# Difference between ENTP and ESTP? (Ne vs Se)



## GJN94 (Feb 17, 2019)




----------



## SilentScream (Mar 31, 2011)

Someone else was passively implying that you're spamming at this point and I tend to agree. 

Seriously you're not contributing anything of value here by constantly posting links to someone else's (or maybe your own) videos.You want a discussion around the video, the content of the video then talk about it. Forums are mostly text-based because people here generally like to read. People who like to watch stuff with no meaningful written content find videos to watch themselves. It's a completely different demographic and hopefully you can appreciate the difference. 

If you want views for your videos, I really don't think this is the best way to get them. If you want to actually discuss something in the video then make cliff-notes and para-phrase the content. Give us something to discuss instead of just spamming links and constantly opening new threads to do it. 

There's a Youtube Video thread in General Chat (I think), maybe that's better suited for you to post your videos there.


----------



## JennyJukes (Jun 29, 2012)

^ I agree, youtube videos don't work for everyone as in me personally I can't watch a youtube video and gain information from it. You'd be better transcripting, summarising/highlighting and posting points for discussion if you want to get more out of your videos.

I just took a quick look and I'm not sure if it's your story-telling mode but you asked the ENTP in this video

"Do you have no cognitive functions in common with the ISFJ?"

__________

TASK LIST —
A - In the forum thread, why does SilentScream say forums are mostly text-based?
B - Print the listing's lines, starting with the line that contains "Task: Zoom in with the plus button" and going on through the last line of the listing.
The listing has no connection to the forum thread.

SUPPLIED ENTRIES —
__________

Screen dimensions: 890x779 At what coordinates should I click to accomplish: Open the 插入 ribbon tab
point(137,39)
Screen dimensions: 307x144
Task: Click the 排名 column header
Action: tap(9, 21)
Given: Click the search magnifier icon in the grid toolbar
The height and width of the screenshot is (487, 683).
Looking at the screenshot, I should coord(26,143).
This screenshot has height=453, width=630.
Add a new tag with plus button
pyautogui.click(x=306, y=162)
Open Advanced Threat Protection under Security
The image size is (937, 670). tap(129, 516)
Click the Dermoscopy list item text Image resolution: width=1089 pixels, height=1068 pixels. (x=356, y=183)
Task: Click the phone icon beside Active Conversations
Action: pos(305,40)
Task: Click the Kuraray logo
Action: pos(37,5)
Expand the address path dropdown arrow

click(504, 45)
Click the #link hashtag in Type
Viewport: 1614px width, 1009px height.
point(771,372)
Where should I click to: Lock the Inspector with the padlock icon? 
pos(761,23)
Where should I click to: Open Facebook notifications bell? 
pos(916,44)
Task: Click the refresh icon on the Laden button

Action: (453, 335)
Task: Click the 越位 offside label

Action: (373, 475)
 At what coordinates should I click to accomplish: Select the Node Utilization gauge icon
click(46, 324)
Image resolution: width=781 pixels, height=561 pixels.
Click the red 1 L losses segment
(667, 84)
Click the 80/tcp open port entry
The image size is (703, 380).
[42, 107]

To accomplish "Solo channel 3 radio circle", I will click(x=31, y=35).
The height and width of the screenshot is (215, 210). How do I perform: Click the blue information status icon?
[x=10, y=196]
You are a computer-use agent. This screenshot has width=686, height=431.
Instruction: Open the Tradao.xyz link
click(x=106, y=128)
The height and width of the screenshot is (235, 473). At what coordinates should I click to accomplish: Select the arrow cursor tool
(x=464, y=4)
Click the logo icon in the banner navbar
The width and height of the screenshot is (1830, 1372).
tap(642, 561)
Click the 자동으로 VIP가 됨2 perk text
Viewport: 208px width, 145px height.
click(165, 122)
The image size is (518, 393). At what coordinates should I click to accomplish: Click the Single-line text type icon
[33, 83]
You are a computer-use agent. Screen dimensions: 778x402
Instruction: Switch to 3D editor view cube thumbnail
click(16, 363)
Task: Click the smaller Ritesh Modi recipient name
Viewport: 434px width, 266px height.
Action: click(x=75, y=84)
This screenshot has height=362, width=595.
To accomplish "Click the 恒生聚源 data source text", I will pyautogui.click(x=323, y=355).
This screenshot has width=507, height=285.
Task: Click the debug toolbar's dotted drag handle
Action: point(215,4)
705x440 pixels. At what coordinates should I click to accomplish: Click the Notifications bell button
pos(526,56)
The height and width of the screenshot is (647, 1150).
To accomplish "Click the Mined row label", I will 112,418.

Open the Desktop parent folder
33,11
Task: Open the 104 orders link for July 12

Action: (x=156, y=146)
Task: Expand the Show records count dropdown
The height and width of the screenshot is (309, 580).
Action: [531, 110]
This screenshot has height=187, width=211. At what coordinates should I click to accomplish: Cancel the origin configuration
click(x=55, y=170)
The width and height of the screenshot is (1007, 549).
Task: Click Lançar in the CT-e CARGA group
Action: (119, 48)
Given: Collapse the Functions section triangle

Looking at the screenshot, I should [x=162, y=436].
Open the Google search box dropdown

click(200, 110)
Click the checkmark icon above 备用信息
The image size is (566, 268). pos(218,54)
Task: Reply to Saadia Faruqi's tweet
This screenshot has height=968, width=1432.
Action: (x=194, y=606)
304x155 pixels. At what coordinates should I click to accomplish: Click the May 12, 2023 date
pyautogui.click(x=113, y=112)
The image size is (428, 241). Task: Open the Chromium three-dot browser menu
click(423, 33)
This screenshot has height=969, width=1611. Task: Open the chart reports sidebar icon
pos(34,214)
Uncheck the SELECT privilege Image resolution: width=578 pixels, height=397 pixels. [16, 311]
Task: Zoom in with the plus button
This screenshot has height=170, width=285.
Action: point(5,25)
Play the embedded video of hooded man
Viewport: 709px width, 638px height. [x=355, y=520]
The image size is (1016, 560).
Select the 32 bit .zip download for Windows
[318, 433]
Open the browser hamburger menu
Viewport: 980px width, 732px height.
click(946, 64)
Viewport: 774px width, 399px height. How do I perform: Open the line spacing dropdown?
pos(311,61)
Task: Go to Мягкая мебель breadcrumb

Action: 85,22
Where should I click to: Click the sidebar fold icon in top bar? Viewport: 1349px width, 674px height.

__________

ANSWERS FOR THE EXERCISE —
A - Because people there generally like to read.

B -
Task: Zoom in with the plus button
This screenshot has height=170, width=285.
Action: point(5,25)
Play the embedded video of hooded man
Viewport: 709px width, 638px height. [x=355, y=520]
The image size is (1016, 560).
Select the 32 bit .zip download for Windows
[318, 433]
Open the browser hamburger menu
Viewport: 980px width, 732px height.
click(946, 64)
Viewport: 774px width, 399px height. How do I perform: Open the line spacing dropdown?
pos(311,61)
Task: Go to Мягкая мебель breadcrumb

Action: 85,22
Where should I click to: Click the sidebar fold icon in top bar? Viewport: 1349px width, 674px height.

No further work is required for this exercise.